Zu den sicheren Werten gehörte der neue Film von Ken Loach „I, Daniel Blake“, der auch die Goldene Palme bekam, obwohl er sehr konventionell ist. Es geht darin um einen Mann, der nach einem Unfall Schwierigkeiten hat, mit den Computern, über die heute alles deklariert werden muss und sich schließlich für andere einsetzt, die Hilfe nötig brauchen.

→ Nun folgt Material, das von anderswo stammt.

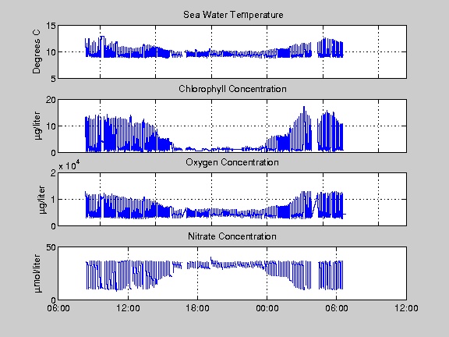This screenshot has height=337, width=449.
Task: Click the chlorophyll peak spike near 03:00
Action: pyautogui.click(x=304, y=108)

Die Geschichte von „Paterson“, einem Busfahrer, der Gedichte schreibt und jeden Tag dasselbe tut, ganz im Gegensatz zu seiner Frau, die Abwechslung braucht, von Jim Jarmusch minimalistisch inszeniert, begeisterte ebenso wie „Elle“, einer der von der Gestaltung überragenden Filme und eine der angenehmen Überraschungen. Isabelle Huppert spielt da ein Katz- und Mausspiel mit einem geheimnisvollen nächtlichen Angreifer.

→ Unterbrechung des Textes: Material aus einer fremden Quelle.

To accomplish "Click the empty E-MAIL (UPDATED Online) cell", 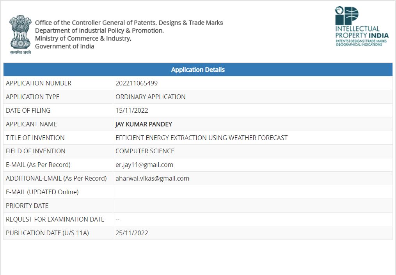I will [x=252, y=192].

Von Anfang an war der deutsche Beitrag von Maren Ade einer der Spitzenreiter dieses Festivals, da er Presse und Publikum gleichermassen überzeugte. In „Toni Erdmann“ besucht ein Vater seine berufsorientientierte Tochter in Bukarest (der Film ist von Rumänien zu einem kleinen Teil mitproduziert), was die missbilligt. Offiziell reist er ab und bleibt aber als Guru Toni Erdmann vor Ort, wo seine Ratschläge in Sachen Lebensführung glänzenden Erfolg haben, sodass sich letztlich auch seine Tochter angesprochen fühlt, der er etwas mehr Leichtigkeit und weniger Stress wünscht. „Toni Erdmann“ war sicher die Komödie in Cannes, wo am meisten und am herzlichsten gelacht wurde. Da konnte auch der zur Eröffnung gezeigte Woody Allen „Café Society“ über das Hollywood der dreissiger Jahre kaum mithalten.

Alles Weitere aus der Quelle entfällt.